Whether to enable base block computation. The isBasicBlock parameter can be obtained through the isBasicBlockInSoftmax API. The value must be the same as the template parameter of the API in the kernel. The default value is false. Note that if the template parameter SoftmaxConfig is enabled by the API in the kernel, that is, a constant shape is used, the isBasicBlock parameter must be obtained through the isBasicBlockInSoftmax API.

isFlashOutputBrc

Input

Whether to enable the non-extended mode of the output shape. In non-extended mode, the output data is not broadcast, and the output shape is (m, 1). The values are as follows:

  • false (default): disables the non-extended mode.
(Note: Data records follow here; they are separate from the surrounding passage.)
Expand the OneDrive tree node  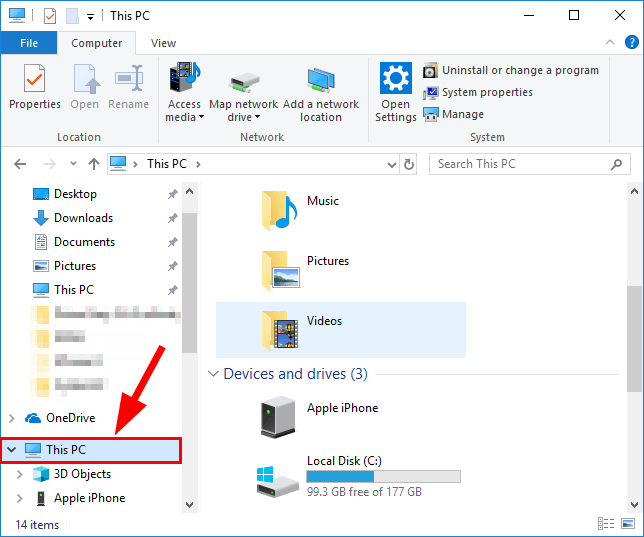point(12,418)
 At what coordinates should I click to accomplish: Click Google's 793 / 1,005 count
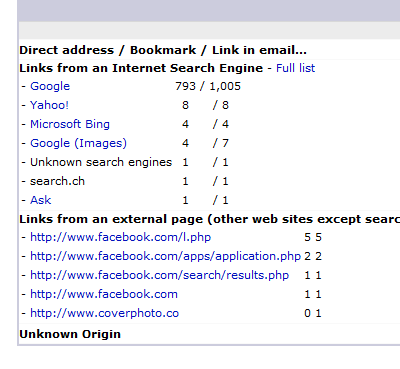tap(208, 86)
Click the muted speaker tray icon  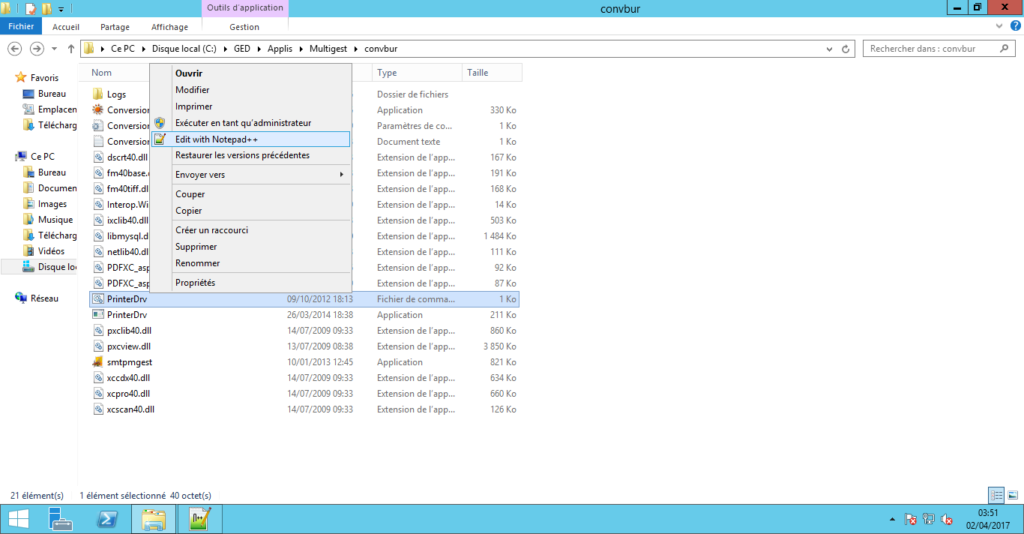pyautogui.click(x=946, y=519)
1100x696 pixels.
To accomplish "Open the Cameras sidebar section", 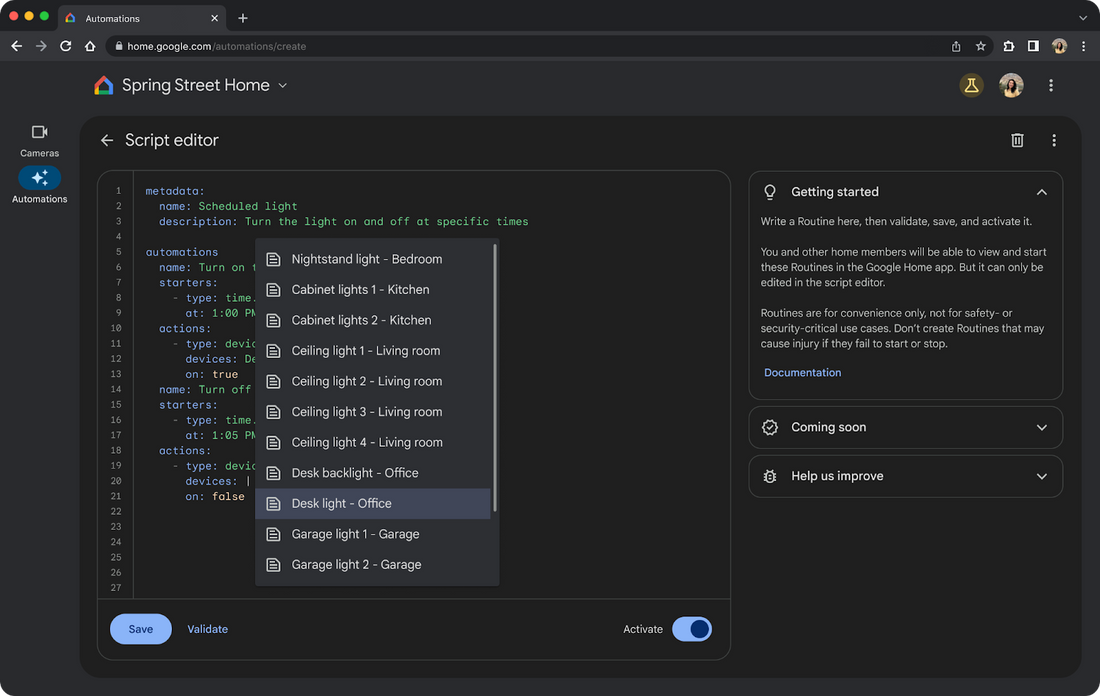I will 39,140.
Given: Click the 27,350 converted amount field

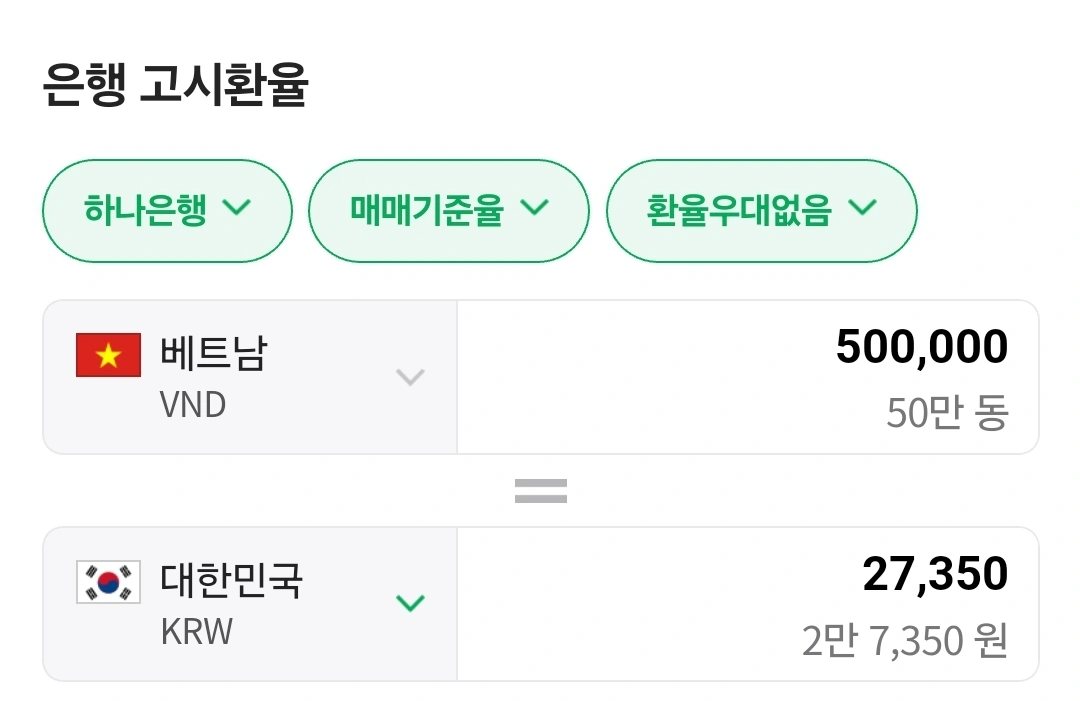Looking at the screenshot, I should click(935, 574).
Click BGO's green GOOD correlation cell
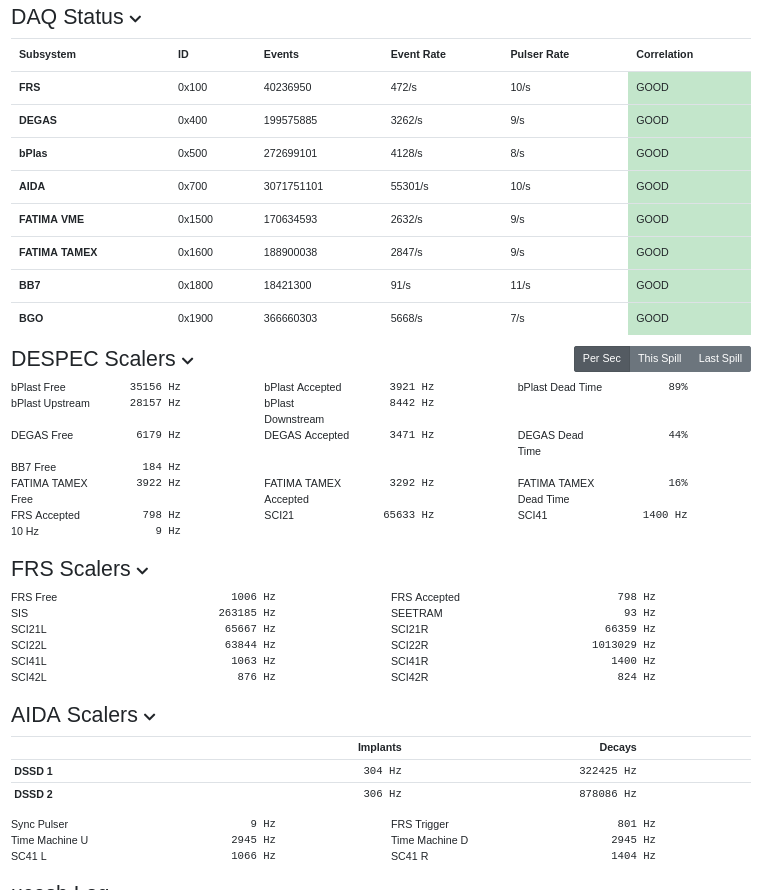 [689, 319]
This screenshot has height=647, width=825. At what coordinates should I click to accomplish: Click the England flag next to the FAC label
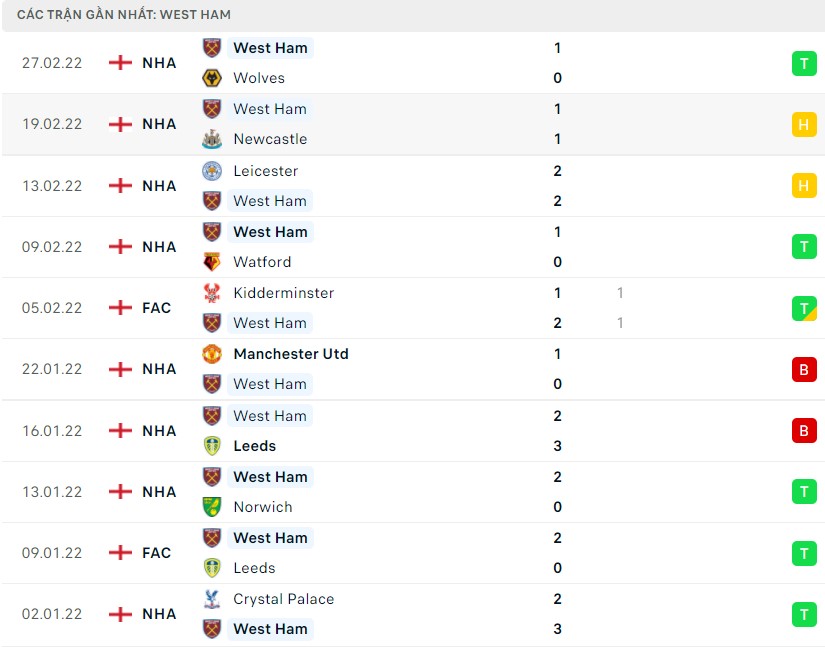point(120,308)
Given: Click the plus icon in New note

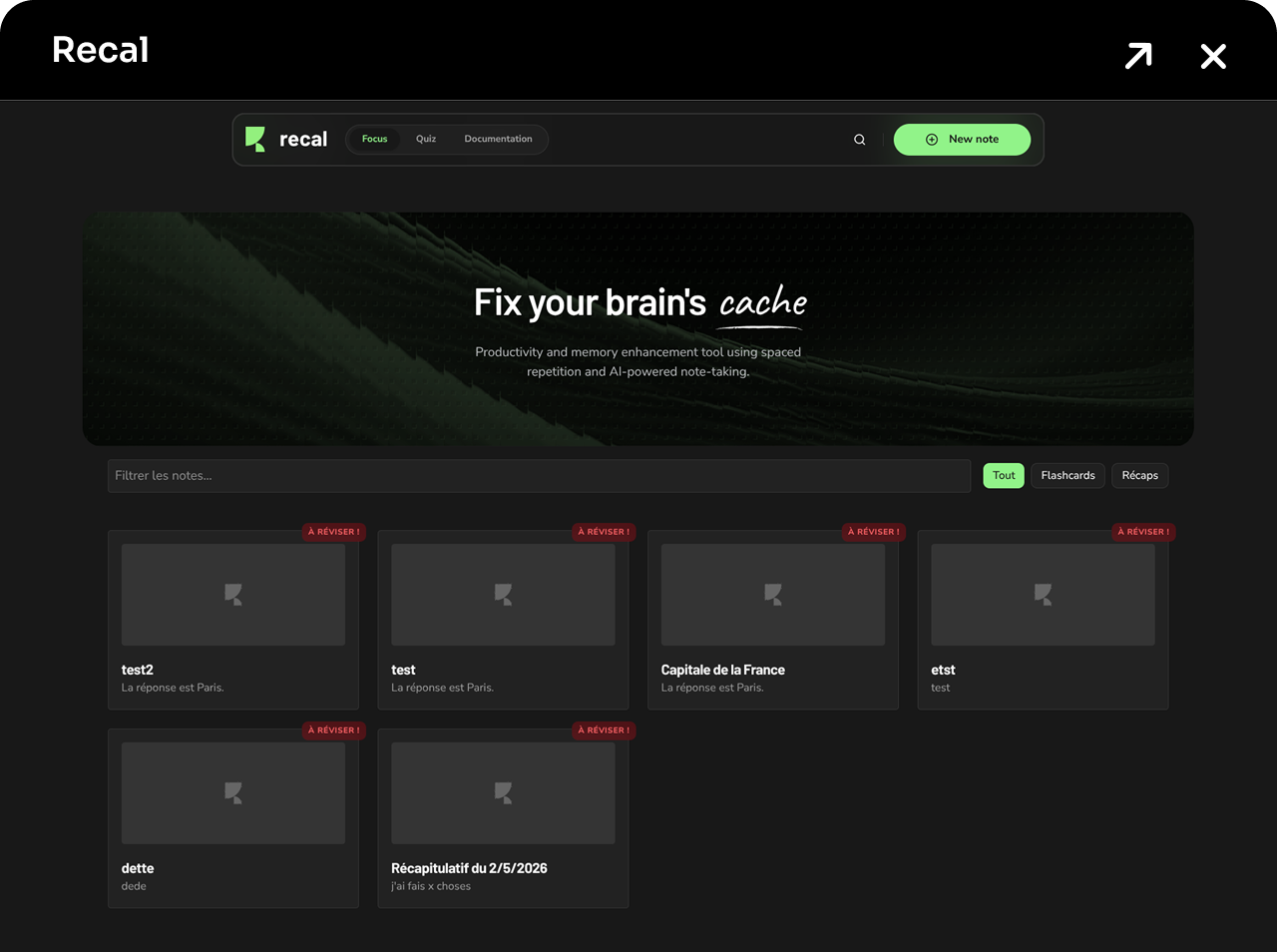Looking at the screenshot, I should 932,140.
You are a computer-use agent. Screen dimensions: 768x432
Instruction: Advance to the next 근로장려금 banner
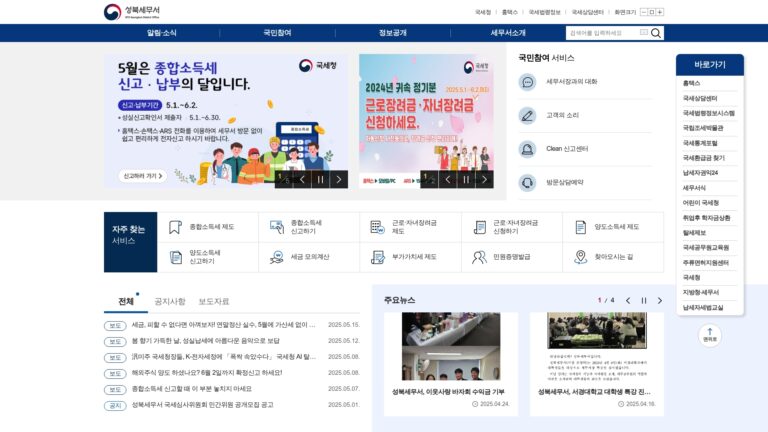click(484, 179)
When the output data type is float, the shape is (m, 8). When the output data type is half, the shape is (m, 16).
  • true: enables the non-extended mode. The output shape is (m, 1). If this parameter is set to true, mode in SoftmaxConfig of kernel API must be set to SoftmaxMode::SOFTMAX_OUTPUT_WITHOUT_BRC.
Table 2 SoftMaxFlashV2TilingFunc API parameters

Parameter

Input/Output

Description

srcShape

Input

Shape of the input srcTensor.

localWorkSpaceSize

Input

Size of the remaining space that can be used for SoftmaxFlashV2 computation. The value of localWorkSpaceSize must be greater than the minimum temporary space size required for computation by the GetSoftMaxFlashV2MinTmpSize API.

dataTypeSize1

Input

Data type size of the source data to be computed, for example, half = 2.

dataTypeSize2

Input

Data type size of maxTensor and sumTensor involved in computation, for example, half = 2.

isUpdate

Input

Whether to enable the refresh function. The value must be consistent with that of the SoftmaxFlashV2 API in the kernel.

isBasicBlock

Input

Whether to enable base block computation. The isBasicBlock parameter can be obtained through the isBasicBlockInSoftmax API. The value must be the same as the template parameter of the API in the kernel. The default value is false. Note that if the template parameter SoftmaxConfig is enabled by the API in the kernel, that is, a constant shape is used, the isBasicBlock parameter must be obtained through the isBasicBlockInSoftmax API.

isFlashOutputBrc

Input

Whether to enable the non-extended mode of the output shape. In non-extended mode, the output data is not broadcast, and the output shape is (m, 1). The values are as follows:

  • false (default): disables the non-extended mode. When the output data type is float, the shape is (m, 8). When the output data type is half, the shape is (m, 16).
  • true: enables the non-extended mode. The output shape is (m, 1). If this parameter is set to true, mode in SoftmaxConfig of kernel API must be set to SoftmaxMode::SOFTMAX_OUTPUT_WITHOUT_BRC.

softmaxFlashTiling

Output

Tiling information required by the SoftmaxFlashV2 APIs. The input parameters in the optiling::SoftMaxTiling and AscendC::tiling::SoftMaxTiling formats are supported.

Returns

GetSoftMaxFlashV2MinTmpSize returns the minimum size (in bytes) of the temporary space required for SoftmaxFlashV2 computation.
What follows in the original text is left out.